Work request
Beginning with the line that contains "Click the orange MEDICAL MCQ badge", transcribe every line down to the end of the entries, exactly, and no other lines.

Material for this exercise

···

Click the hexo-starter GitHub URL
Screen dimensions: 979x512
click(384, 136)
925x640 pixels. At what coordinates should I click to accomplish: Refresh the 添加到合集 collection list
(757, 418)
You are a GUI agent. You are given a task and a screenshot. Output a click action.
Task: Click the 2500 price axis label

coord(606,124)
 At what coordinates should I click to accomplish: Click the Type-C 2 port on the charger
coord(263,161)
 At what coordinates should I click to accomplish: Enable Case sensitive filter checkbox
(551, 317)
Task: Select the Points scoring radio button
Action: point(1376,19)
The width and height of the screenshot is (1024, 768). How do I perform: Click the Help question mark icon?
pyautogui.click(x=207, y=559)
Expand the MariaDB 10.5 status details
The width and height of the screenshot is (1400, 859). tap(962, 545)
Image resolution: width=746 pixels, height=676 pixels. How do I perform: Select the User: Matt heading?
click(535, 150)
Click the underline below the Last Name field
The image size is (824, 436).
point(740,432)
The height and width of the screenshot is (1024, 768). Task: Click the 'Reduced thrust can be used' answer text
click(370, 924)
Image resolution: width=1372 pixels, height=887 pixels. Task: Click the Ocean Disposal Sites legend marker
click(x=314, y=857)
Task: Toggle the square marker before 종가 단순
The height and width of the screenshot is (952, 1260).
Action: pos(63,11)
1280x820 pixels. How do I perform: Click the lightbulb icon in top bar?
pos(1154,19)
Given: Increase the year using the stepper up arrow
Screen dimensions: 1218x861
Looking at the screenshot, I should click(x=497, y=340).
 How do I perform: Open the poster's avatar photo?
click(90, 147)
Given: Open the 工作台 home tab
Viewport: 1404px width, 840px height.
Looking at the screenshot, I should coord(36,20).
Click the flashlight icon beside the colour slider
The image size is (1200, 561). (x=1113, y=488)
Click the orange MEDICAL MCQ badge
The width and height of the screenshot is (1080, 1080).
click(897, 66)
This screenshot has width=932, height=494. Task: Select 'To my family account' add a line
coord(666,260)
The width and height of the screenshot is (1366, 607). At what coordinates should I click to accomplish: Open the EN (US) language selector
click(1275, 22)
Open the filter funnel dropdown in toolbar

···

Exercise result
Click the orange MEDICAL MCQ badge
The width and height of the screenshot is (1080, 1080).
click(897, 66)
This screenshot has width=932, height=494. Task: Select 'To my family account' add a line
coord(666,260)
The width and height of the screenshot is (1366, 607). At what coordinates should I click to accomplish: Open the EN (US) language selector
click(1275, 22)
Open the filter funnel dropdown in toolbar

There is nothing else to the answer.